Dopo il referendum sulla giustizia, Giorgia Meloni riconosce la sconfitta e conferma il governo fino al 2027. Matteo Renzi attacca: “Diventerà un’anatra zoppa”.
La sconfitta al referendum sulla riforma della giustizia non cambia la linea del governo guidato da Giorgia Meloni, che ha escluso l’ipotesi di elezioni anticipate e confermato l’intenzione di proseguire fino alla scadenza naturale della legislatura.

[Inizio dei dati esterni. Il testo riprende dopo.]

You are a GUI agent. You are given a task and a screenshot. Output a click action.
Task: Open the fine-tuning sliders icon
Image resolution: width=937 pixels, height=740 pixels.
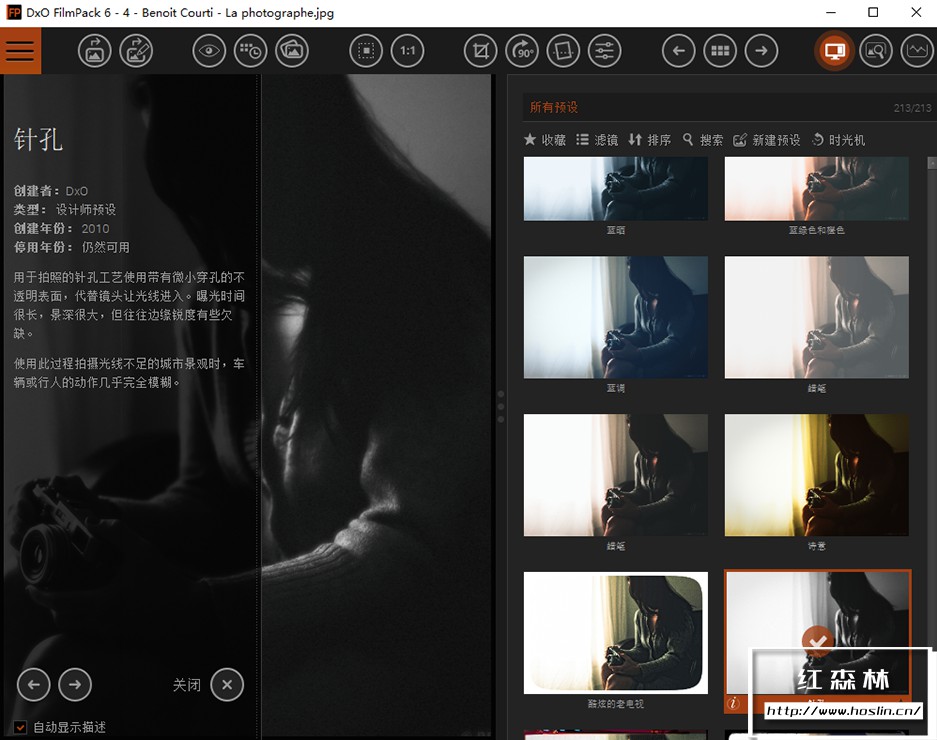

La premier ha affidato a un videomessaggio la sua posizione ufficiale:
“La sovranità appartiene al popolo e gli italiani oggi si sono espressi con chiarezza. Il governo ha fatto quello che aveva promesso: portare avanti una riforma della Giustizia così come era scritto nel nostro programma elettorale. L’abbiamo sostenuta fino in fondo e poi abbiamo rimesso la scelta ai cittadini. Ma i cittadini hanno deciso e noi, come sempre, rispettiamo la loro decisione. Resta, chiaramente, il rammarico per un’occasione persa per modernizzare l’Italia ma questo non cambia il nostro impegno per continuare con serietà e determinazione a lavorare per il bene della nazione e per onorare il mandato che ci è stato affidato. Andremo avanti come abbiamo sempre fatto, con responsabilità, con determinazione e soprattutto con rispetto verso l’Italia e il suo popolo”.
Una presa di posizione che chiude, almeno per ora, qualsiasi scenario di crisi immediata.

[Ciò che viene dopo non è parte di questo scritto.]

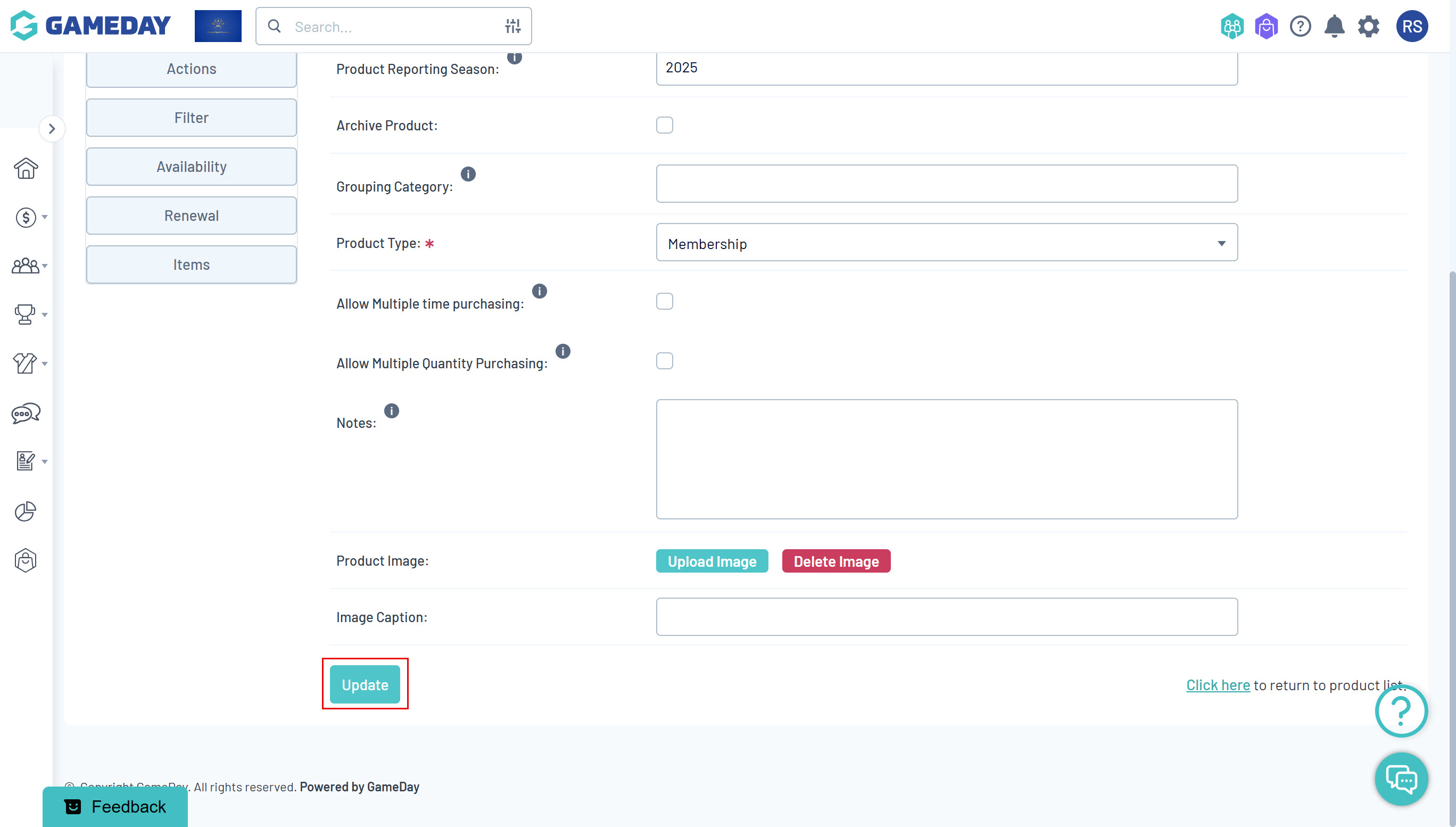Open the Communications chat sidebar icon
1456x827 pixels.
(x=26, y=413)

Di segno opposto il commento del leader di Italia Viva Matteo Renzi, che ha letto il risultato referendario come un segnale di indebolimento politico della presidente del Consiglio.
Secondo Renzi, la premier avrebbe perso la capacità di attrazione iniziale: una condizione che, a suo avviso, porterà a una progressiva perdita di consenso anche all’interno della maggioranza.
“Ha perso il tocco magico” e rischia di diventare “un’anatra zoppa”, ha dichiarato, prevedendo un periodo complicato per la leader di Fratelli d’Italia.
Il riferimento è a una fase politica in cui, secondo il leader centrista, i sostenitori potrebbero iniziare a prendere le distanze.
Il risultato del referendum apre interrogativi sul futuro delle riforme annunciate dal governo.
La bocciatura della riforma della giustizia rischia di rallentare anche altri progetti, come l’autonomia differenziata e il premierato, già oggetto di dibattito politico e istituzionale.
Nonostante il risultato, Giorgia Meloni ha ribadito la volontà di proseguire il percorso di governo senza modificare la tabella di marcia.
Lo scenario che si delinea è quello di una legislatura destinata a proseguire fino al 2027, con una fase politica segnata da tensioni e da un confronto acceso tra maggioranza e opposizione.